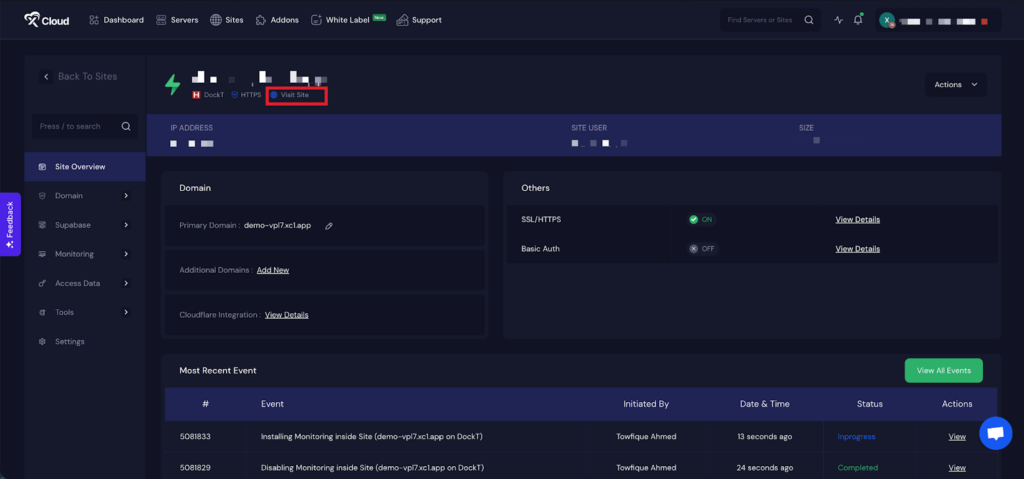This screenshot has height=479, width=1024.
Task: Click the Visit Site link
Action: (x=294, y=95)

* * *

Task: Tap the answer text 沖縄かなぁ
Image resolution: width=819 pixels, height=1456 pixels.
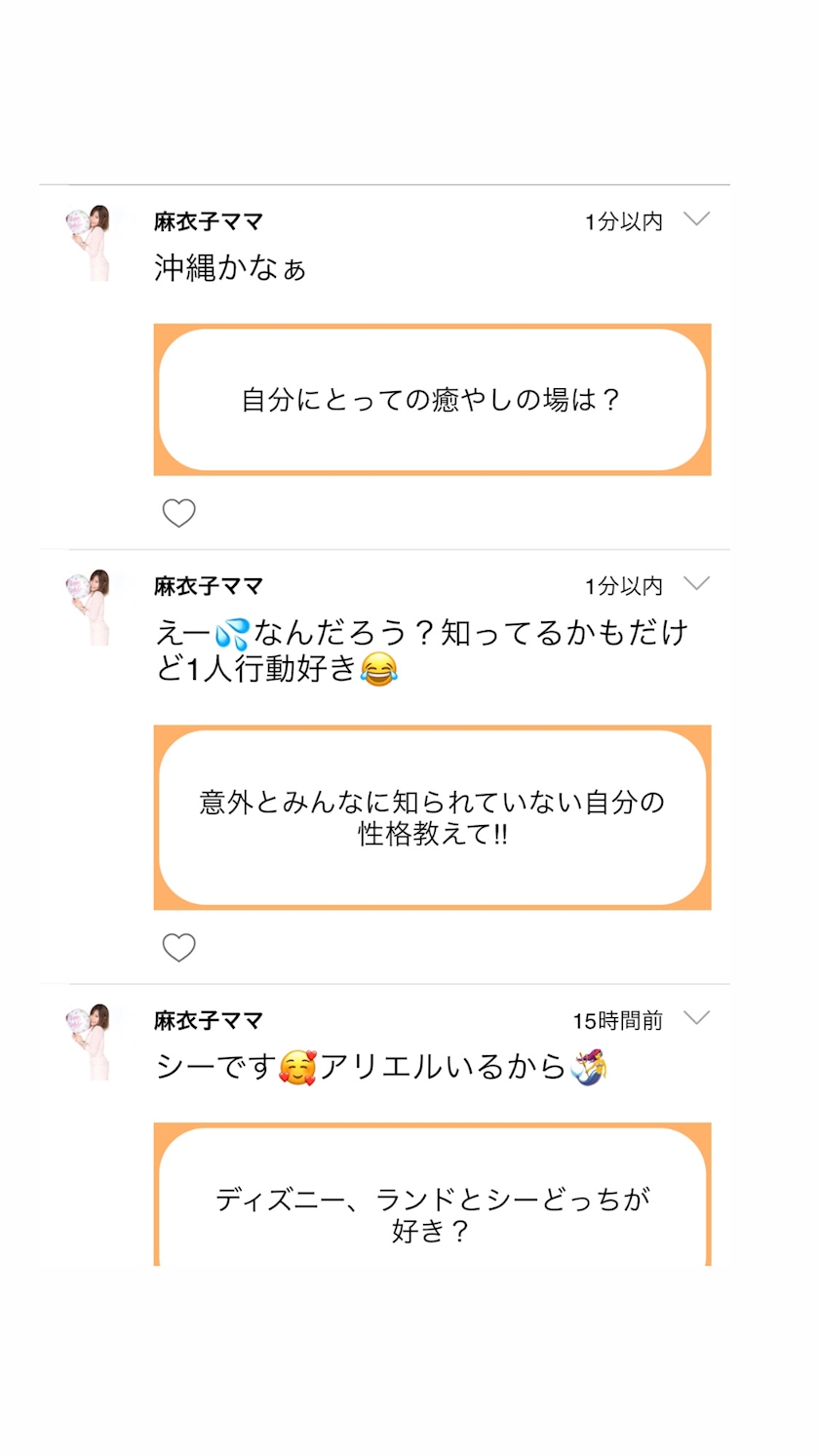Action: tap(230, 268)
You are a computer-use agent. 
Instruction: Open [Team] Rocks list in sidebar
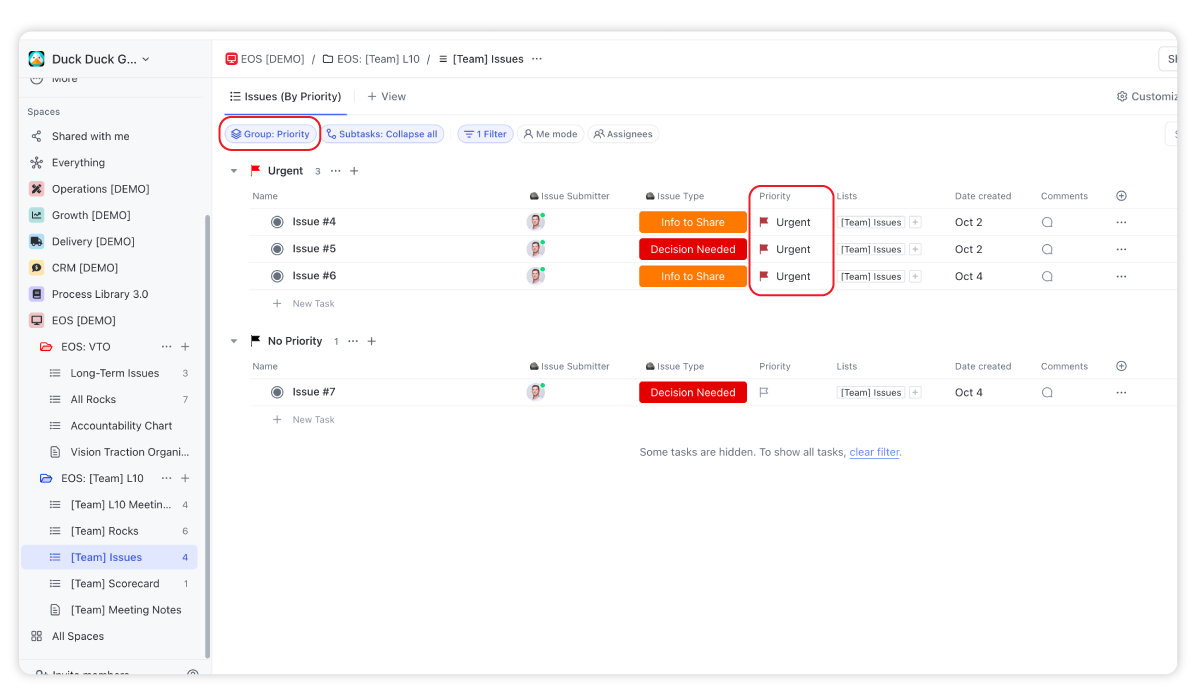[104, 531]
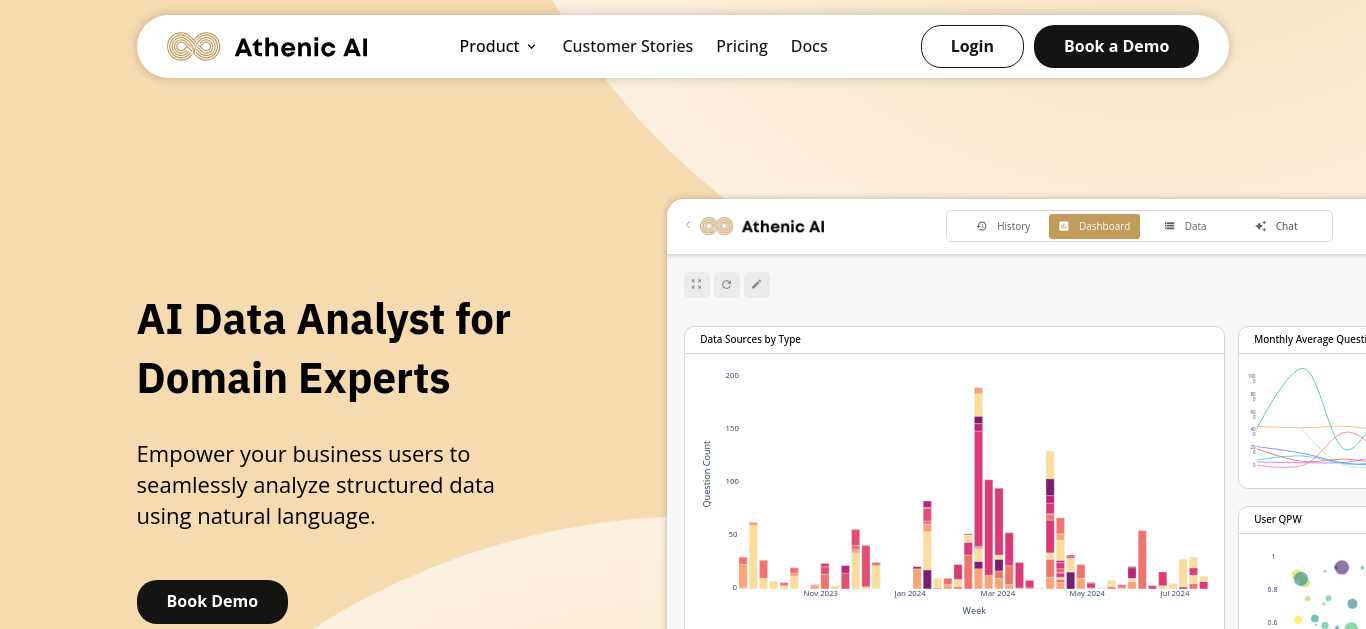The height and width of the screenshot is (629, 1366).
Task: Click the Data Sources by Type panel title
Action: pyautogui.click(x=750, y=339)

Required work » From the records above, copy exactly the lines starting at the one with "Task: Tap the answer text 沖縄かなぁ" and ending at the one with "You are a computer-use agent.", and no others. Pictures stay out.

Written response »
Task: Tap the answer text 沖縄かなぁ
Image resolution: width=819 pixels, height=1456 pixels.
Action: tap(230, 268)
You are a computer-use agent. 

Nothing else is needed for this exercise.